**Task details**
Put the lines from the one with "Navigate to the" through the one with "(1403, 634)" into a two-column CSV with the headers instruction and click, one row for each request, holding its text and its answer. Put each value in a single quoted field, with line breaks replaced by spaces.

**Rows from a dataset**

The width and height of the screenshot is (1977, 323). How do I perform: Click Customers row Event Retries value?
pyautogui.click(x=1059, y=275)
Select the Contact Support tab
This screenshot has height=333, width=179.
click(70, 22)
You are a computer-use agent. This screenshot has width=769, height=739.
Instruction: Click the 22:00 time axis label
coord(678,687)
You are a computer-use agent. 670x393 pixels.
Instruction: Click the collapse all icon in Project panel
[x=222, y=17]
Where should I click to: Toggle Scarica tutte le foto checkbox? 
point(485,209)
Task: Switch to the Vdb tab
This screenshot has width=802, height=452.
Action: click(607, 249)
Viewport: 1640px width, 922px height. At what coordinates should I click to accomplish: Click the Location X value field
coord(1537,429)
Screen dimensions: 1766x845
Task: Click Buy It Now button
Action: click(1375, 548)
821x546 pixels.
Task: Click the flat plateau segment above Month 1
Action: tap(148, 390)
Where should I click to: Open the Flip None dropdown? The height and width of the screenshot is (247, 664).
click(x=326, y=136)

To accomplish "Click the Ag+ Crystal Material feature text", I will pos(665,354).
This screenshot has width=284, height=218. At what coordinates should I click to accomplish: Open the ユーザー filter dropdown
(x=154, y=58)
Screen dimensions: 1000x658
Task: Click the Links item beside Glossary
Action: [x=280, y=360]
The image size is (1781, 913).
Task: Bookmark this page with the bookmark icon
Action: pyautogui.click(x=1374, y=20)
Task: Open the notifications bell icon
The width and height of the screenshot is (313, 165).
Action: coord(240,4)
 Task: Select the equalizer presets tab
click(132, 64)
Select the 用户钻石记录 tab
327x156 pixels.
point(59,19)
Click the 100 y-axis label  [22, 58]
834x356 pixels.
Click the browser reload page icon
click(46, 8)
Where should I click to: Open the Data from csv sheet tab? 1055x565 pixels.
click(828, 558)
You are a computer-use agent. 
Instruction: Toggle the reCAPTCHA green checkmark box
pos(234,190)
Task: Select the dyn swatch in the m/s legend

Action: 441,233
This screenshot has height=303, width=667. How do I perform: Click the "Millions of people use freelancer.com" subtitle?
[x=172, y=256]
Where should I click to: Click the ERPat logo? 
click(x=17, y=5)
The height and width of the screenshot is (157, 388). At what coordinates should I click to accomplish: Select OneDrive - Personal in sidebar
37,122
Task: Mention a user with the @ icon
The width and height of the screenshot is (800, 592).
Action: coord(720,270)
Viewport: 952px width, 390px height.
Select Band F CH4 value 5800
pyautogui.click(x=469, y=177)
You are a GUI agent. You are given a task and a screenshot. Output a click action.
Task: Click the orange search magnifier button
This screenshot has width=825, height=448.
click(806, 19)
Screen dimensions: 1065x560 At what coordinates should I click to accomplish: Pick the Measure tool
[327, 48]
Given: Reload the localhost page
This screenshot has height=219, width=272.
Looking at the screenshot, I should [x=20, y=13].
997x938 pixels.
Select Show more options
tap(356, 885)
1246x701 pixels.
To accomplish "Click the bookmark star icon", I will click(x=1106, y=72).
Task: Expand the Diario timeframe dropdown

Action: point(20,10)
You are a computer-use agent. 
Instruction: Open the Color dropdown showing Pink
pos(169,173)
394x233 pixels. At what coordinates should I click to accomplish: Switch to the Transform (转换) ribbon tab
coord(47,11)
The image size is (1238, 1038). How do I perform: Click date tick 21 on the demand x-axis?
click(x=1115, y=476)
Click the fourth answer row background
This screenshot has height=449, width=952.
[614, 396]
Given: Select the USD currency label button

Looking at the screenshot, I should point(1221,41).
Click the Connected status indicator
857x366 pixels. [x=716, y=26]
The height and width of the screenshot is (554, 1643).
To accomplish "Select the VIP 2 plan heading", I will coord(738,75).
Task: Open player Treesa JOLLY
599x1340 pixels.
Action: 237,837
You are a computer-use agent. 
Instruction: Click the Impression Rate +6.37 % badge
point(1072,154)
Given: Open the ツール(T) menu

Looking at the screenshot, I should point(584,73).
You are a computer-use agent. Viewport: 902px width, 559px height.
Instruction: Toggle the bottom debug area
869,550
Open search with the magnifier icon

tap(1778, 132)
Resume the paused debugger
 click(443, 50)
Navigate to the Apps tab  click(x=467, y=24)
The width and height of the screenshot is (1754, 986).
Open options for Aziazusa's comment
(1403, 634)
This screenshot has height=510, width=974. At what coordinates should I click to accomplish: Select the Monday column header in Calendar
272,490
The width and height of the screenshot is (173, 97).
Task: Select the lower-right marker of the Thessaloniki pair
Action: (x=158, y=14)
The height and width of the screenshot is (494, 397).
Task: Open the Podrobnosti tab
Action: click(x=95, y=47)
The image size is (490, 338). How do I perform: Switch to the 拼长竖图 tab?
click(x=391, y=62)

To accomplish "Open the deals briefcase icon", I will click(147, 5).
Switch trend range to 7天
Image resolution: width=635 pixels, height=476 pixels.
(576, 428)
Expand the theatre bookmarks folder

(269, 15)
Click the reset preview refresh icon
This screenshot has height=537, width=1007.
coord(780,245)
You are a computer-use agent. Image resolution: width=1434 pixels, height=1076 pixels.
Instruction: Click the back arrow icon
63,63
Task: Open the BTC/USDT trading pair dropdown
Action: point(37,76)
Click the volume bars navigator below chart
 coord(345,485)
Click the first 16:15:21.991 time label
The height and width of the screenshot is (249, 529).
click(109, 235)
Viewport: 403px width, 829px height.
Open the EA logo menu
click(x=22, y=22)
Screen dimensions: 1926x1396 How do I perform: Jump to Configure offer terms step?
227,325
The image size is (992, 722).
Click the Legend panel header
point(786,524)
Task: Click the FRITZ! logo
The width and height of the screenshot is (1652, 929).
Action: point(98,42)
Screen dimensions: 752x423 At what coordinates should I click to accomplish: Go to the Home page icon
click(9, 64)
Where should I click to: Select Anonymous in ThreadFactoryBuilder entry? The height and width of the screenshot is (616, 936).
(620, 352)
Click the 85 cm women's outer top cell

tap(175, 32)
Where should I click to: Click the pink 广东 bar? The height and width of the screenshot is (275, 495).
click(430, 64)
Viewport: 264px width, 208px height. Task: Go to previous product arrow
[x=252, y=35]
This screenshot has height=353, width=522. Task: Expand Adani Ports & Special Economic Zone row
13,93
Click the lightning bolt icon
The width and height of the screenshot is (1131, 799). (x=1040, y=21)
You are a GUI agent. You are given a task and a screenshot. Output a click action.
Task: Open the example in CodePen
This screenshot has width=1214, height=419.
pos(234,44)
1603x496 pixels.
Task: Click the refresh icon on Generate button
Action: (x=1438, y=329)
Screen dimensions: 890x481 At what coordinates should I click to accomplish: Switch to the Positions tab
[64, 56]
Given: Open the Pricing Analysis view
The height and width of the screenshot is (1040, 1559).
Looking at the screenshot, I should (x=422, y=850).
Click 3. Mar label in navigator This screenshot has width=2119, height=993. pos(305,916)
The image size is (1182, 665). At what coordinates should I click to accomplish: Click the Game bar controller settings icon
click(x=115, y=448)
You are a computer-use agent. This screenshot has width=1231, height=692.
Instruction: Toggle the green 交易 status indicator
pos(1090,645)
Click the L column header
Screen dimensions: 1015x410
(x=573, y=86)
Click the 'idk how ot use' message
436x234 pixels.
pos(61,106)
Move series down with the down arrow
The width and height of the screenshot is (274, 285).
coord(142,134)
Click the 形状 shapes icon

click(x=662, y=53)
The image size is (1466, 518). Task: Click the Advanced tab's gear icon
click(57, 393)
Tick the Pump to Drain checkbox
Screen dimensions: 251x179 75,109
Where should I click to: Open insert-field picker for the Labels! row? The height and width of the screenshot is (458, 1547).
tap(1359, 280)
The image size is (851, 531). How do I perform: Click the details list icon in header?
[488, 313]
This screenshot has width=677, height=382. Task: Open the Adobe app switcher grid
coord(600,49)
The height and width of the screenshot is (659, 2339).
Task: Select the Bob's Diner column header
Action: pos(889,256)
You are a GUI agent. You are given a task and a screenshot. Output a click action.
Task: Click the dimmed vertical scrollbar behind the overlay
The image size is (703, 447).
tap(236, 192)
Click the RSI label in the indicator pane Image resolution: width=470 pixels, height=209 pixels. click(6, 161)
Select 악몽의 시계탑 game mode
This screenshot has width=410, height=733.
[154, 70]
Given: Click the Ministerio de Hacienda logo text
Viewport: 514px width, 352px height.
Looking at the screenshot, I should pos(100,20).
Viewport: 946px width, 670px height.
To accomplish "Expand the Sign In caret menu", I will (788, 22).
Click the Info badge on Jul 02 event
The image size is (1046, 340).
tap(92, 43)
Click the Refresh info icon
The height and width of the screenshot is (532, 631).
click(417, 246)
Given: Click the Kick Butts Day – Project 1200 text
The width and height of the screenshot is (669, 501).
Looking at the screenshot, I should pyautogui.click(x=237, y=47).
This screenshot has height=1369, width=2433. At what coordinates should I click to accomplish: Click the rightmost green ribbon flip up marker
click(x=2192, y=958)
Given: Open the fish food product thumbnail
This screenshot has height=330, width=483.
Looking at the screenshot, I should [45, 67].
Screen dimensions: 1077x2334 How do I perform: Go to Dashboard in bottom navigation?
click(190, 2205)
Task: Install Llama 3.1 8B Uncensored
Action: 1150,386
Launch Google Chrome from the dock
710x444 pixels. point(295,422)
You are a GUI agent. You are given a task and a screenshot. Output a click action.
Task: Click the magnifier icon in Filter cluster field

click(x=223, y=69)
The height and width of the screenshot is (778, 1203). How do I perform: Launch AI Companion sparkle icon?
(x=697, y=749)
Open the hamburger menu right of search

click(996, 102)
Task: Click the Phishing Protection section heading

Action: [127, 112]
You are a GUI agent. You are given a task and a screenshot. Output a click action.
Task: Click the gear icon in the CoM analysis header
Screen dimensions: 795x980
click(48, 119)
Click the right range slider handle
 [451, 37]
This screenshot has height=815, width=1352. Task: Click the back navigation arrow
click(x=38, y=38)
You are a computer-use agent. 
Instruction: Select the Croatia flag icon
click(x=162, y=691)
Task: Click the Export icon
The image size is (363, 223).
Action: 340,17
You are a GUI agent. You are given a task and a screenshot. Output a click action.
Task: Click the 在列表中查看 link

**Response to the exercise**
instruction,click
"Navigate to the Apps tab","click(x=467, y=24)"
"The width and height of the screenshot is (1754, 986). Open options for Aziazusa's comment","(1403, 634)"